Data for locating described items
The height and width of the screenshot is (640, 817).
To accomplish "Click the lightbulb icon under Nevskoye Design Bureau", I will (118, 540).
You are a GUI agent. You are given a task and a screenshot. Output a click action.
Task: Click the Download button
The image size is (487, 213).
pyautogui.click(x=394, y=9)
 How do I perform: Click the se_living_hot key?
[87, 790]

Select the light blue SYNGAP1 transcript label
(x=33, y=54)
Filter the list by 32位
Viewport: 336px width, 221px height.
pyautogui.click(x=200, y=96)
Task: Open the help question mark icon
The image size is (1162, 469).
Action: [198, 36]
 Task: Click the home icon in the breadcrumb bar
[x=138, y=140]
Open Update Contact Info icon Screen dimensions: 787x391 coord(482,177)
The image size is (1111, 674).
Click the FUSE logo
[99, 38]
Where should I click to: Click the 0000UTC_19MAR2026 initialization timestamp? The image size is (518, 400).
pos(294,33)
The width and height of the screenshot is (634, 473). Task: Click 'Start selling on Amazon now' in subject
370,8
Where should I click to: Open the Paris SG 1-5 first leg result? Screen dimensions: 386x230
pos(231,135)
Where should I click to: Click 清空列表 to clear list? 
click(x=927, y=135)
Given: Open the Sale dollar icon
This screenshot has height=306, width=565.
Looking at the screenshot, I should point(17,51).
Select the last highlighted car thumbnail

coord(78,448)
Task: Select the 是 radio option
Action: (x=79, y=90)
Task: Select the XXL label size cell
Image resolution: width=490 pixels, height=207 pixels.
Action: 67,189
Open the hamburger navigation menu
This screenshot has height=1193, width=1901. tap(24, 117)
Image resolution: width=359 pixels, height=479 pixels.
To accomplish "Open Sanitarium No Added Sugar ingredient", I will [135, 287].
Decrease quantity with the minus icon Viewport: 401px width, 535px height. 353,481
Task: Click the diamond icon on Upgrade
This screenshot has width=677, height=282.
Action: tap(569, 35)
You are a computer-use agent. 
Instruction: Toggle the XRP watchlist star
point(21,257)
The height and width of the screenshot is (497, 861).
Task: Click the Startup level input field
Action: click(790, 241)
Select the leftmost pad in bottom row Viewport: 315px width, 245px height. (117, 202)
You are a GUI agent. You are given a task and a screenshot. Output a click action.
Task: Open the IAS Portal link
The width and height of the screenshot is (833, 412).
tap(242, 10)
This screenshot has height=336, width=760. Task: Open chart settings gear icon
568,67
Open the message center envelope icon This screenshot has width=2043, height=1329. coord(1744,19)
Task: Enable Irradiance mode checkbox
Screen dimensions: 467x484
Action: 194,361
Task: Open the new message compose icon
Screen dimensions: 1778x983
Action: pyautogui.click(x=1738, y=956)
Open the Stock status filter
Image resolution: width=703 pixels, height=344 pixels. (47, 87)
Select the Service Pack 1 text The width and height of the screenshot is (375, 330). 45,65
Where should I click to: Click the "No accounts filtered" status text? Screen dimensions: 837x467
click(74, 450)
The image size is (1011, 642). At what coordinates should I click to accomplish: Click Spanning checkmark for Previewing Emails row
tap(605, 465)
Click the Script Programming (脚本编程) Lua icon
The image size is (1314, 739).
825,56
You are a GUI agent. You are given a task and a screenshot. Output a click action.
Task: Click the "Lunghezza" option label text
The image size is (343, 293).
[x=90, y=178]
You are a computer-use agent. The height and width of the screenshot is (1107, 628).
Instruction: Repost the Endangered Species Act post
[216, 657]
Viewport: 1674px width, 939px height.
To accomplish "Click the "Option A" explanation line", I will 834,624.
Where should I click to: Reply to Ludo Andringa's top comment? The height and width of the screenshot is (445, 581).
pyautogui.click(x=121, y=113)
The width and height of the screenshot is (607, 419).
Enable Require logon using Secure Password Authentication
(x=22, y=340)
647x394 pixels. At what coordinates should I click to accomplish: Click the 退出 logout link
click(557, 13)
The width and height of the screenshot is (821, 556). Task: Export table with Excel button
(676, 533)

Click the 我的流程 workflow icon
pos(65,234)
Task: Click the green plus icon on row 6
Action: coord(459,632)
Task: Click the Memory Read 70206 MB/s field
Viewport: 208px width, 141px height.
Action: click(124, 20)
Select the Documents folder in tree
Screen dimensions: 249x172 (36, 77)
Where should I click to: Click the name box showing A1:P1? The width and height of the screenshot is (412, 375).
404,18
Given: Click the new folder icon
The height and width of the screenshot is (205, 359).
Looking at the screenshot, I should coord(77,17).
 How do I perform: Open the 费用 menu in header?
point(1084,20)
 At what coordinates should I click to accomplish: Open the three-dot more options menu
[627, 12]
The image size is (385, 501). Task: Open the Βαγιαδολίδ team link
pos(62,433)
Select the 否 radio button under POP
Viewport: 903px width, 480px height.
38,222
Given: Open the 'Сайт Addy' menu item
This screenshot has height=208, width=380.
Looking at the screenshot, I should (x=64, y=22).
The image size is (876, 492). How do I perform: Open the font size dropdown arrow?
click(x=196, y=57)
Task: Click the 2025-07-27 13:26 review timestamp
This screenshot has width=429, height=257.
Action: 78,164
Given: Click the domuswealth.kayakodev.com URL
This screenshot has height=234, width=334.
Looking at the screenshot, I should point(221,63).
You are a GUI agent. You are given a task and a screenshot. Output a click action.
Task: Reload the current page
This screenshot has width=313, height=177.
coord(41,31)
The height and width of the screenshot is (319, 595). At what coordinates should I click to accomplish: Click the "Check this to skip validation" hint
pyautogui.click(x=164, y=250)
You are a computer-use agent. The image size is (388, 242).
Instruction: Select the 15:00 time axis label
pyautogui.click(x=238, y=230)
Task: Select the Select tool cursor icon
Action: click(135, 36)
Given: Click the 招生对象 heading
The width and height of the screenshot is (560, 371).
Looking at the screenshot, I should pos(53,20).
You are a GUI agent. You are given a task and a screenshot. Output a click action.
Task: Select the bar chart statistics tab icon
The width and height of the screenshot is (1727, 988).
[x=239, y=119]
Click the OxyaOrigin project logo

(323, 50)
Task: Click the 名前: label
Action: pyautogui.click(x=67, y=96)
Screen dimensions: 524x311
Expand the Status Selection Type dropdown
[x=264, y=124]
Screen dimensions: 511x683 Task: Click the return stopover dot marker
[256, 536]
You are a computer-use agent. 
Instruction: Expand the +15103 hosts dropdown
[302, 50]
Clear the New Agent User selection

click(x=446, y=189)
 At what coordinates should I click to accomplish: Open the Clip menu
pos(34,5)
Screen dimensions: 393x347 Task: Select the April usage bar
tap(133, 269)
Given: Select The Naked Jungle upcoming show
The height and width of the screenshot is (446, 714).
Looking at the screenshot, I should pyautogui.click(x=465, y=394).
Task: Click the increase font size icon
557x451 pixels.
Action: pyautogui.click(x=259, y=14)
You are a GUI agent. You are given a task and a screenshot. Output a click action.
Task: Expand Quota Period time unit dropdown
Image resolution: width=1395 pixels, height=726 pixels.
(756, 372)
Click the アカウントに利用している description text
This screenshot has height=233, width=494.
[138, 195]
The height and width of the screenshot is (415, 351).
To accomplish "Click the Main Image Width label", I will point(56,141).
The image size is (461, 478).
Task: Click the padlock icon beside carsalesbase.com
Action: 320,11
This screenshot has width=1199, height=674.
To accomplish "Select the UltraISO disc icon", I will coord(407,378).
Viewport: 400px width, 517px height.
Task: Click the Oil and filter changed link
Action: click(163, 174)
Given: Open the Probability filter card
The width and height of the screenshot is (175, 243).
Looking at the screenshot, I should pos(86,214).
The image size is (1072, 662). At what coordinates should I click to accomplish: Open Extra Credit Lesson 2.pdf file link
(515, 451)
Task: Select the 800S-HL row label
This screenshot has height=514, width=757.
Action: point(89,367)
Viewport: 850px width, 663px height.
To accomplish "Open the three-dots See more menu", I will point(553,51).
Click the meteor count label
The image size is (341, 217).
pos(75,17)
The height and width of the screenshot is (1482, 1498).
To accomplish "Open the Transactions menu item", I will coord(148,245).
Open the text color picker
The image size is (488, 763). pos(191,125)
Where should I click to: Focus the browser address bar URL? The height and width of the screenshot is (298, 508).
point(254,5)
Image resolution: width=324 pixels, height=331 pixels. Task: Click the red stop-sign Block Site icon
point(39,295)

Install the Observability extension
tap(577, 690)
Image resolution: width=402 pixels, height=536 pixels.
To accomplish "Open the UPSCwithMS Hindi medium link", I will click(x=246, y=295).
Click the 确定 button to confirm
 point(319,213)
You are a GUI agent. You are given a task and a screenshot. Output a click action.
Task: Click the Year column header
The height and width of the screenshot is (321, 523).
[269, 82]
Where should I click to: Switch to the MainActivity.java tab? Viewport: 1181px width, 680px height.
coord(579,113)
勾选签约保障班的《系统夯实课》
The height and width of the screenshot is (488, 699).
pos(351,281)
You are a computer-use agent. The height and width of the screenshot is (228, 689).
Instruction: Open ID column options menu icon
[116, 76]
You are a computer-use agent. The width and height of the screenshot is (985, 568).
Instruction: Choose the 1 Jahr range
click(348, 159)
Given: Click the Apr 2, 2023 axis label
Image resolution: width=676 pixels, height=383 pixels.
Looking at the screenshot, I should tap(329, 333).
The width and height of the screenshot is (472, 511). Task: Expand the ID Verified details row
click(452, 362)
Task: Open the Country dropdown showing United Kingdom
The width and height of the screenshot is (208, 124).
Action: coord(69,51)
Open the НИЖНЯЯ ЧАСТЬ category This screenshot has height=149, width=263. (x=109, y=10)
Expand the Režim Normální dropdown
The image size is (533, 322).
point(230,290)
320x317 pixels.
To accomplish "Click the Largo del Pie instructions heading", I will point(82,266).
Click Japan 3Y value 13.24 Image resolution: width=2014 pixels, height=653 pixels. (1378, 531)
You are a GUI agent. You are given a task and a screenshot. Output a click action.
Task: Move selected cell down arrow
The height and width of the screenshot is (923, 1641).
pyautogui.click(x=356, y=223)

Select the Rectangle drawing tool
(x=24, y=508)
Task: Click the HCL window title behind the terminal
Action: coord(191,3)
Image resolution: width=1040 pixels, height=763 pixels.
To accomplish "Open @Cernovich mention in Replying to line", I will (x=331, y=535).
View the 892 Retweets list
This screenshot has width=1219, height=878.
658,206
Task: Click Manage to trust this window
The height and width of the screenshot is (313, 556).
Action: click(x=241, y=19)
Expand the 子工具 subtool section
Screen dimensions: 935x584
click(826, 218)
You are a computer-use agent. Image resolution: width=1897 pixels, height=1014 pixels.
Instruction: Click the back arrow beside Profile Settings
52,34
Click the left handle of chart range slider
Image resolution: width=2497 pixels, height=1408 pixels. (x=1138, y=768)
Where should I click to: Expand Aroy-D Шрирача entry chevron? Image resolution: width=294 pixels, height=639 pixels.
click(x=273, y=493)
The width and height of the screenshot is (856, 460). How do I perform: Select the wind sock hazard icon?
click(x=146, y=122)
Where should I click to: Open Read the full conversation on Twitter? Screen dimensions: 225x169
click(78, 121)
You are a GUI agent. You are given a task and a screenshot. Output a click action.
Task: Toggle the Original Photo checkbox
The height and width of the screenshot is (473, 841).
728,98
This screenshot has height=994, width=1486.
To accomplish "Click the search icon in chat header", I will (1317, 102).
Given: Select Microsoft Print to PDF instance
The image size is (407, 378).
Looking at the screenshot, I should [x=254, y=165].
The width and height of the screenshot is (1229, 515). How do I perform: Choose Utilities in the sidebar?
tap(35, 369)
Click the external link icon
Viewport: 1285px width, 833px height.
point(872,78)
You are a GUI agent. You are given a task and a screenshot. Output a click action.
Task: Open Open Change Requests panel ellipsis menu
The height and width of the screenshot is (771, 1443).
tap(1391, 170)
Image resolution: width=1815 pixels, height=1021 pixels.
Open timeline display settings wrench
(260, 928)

→ **To be done**
Rewrite the data from the line with "more options menu" up to and including the line with "Action: 78,164", replacing "font size" with "text size" and leaving everything else unchanged.

→ **Exercise result**
 At what coordinates should I click to accomplish: Open the three-dot more options menu
[627, 12]
The image size is (385, 501). Task: Open the Βαγιαδολίδ team link
pos(62,433)
Select the 否 radio button under POP
Viewport: 903px width, 480px height.
38,222
Given: Open the 'Сайт Addy' menu item
This screenshot has height=208, width=380.
Looking at the screenshot, I should (x=64, y=22).
The image size is (876, 492). How do I perform: Open the text size dropdown arrow?
click(x=196, y=57)
Task: Click the 2025-07-27 13:26 review timestamp
This screenshot has width=429, height=257.
Action: 78,164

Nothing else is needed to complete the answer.